Monday, November 2, 2009

Cops in the Head

Back to Boal.

I brought up Augusto Boal's "Theatre of the Oppressed" (TO) techniques as a way of exploring the pros and cons of moderation. "Classical" TO encourages participants (spect-actors) to stage their moments of powerlessness or oppression in terms of clear oppressor-oppressed relationships. While doing so can have a wonderfully clarifying effect, letting the person and other spect-actors explore other potential avenues of action, it can also force complicated situations into a falsely melodramatic mode.

As Boal began touring his TO workshops in the "first world," he found the need to modify some of his core techniques. Specifically, in his "Rainbow of Desire" phase, he introduced activities aimed at letting spect-actors imagine and stage situations in which they felt like helpless bystanders. Suppose, for instance, I see a situation that seems like a clear case of oppression: a woman hitting a child, a police officer harrassing a homeless person, a group of people laughing at a racist or sexist joke. What should happen?

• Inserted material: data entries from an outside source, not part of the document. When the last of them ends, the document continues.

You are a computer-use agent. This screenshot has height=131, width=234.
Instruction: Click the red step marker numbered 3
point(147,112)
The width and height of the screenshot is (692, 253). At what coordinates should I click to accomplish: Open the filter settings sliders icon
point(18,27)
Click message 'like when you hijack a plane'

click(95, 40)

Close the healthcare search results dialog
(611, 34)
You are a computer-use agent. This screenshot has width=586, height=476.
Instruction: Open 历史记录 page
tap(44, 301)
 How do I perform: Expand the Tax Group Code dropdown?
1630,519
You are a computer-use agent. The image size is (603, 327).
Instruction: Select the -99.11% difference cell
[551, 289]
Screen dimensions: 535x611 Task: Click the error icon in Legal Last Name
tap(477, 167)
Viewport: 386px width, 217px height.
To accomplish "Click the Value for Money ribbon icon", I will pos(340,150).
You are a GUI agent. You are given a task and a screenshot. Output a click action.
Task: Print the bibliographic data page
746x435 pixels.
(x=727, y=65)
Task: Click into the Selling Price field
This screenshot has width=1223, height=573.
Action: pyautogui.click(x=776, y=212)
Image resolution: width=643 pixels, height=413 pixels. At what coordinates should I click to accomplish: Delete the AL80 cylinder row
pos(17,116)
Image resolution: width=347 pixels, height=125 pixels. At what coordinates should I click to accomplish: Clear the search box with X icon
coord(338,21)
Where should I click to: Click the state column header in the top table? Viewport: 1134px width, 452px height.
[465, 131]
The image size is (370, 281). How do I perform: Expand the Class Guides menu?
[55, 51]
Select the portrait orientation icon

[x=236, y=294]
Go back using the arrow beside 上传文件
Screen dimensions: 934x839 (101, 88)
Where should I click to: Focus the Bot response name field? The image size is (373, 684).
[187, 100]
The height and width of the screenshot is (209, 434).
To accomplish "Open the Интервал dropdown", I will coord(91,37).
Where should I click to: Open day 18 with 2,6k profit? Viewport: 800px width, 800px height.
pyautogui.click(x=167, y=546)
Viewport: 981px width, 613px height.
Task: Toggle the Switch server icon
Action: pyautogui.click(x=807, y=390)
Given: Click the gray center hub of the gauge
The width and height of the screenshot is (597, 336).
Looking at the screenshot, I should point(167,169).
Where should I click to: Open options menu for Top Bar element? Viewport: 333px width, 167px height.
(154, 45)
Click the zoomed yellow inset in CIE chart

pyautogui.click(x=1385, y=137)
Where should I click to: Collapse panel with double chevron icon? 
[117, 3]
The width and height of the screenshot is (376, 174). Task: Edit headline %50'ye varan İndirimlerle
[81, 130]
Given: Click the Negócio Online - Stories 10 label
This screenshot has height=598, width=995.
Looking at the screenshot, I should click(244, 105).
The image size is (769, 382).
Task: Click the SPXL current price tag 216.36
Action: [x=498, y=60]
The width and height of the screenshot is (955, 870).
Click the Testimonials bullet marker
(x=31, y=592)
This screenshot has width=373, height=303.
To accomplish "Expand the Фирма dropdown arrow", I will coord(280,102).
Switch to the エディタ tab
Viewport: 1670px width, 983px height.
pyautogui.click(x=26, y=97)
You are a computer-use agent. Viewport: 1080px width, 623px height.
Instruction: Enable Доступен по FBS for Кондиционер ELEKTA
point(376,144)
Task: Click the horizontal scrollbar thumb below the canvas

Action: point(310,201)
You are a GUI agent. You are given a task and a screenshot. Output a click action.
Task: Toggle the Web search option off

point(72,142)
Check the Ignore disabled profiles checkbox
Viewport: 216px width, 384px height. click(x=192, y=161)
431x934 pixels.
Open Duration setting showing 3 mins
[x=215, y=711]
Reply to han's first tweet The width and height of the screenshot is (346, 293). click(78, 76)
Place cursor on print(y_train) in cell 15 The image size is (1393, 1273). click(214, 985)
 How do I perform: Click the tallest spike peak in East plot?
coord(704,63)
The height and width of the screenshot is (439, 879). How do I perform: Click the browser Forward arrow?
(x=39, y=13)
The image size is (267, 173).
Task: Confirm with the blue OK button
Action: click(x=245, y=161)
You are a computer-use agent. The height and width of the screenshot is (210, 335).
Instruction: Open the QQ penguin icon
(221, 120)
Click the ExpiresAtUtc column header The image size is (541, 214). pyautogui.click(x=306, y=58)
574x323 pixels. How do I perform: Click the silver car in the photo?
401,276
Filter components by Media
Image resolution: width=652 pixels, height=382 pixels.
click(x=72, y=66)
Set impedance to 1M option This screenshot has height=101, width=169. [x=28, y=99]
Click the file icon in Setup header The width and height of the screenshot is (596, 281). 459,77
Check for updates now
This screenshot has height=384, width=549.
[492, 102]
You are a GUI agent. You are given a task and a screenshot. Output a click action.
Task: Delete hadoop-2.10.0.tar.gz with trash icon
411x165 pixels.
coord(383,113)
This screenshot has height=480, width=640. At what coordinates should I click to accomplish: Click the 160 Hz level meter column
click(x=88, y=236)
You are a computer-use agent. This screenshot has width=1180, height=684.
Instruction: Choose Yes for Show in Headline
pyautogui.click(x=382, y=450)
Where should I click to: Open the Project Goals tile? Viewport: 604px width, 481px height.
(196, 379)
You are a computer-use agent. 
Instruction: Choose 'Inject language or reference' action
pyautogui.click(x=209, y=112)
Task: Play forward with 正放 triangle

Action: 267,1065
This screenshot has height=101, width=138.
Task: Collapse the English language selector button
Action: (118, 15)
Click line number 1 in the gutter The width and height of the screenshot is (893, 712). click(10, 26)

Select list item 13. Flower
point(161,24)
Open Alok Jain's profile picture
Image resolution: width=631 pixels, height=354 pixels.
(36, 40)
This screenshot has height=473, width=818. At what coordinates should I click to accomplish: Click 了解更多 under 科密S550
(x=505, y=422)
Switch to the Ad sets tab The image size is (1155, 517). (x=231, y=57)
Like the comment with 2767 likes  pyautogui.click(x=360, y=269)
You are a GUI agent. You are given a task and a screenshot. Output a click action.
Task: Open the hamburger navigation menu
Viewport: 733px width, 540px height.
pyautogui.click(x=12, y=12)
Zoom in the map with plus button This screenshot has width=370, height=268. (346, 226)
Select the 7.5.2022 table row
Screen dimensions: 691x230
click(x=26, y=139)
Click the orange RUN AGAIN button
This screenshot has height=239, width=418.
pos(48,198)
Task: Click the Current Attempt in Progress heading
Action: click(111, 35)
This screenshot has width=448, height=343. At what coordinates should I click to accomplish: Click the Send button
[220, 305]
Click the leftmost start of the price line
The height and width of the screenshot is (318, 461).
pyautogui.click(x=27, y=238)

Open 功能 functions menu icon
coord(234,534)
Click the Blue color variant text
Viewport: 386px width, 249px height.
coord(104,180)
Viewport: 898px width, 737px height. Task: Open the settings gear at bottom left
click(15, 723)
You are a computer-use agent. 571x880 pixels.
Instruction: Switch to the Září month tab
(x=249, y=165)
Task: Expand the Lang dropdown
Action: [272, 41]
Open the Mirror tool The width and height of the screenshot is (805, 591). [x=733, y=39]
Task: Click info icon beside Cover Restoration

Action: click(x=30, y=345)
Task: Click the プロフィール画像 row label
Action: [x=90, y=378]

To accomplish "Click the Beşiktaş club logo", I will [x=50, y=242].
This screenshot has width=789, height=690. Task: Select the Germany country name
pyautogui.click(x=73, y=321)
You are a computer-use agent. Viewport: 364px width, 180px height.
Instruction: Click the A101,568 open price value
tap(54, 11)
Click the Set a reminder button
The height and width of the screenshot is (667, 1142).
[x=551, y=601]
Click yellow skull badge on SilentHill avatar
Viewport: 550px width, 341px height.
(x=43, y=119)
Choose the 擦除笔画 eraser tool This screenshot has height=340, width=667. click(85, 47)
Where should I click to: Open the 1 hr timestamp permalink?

Boal's technique for exploring this situation resembles the forum theatre exercise. The person telling the story of an oppression they saw re-tells the story. Spect-actors re-create the scene, including the person who felt like a helpless bystander. Then the joker (the facilitator for the workshop) interviews the storyteller, asking her to name some of the reasons why she felt helpless to intervene. What kept her from acting?

For Boal, these reasons are "cops in the head" that short-circuit activist intervention before it happens. They are the voices that might say, perhaps, "You'll just make things worse" or "You should mind your own business." As the person names reasons for her inaction in that situation, the joker asks a spect-actor to come up and "be" that cop-in-the-head voice. The interview continues until the person feels she's listed all of the relevant voices that together persuaded her not to act or intervene. A line of spect-actors, each playing a different voice, stand before her.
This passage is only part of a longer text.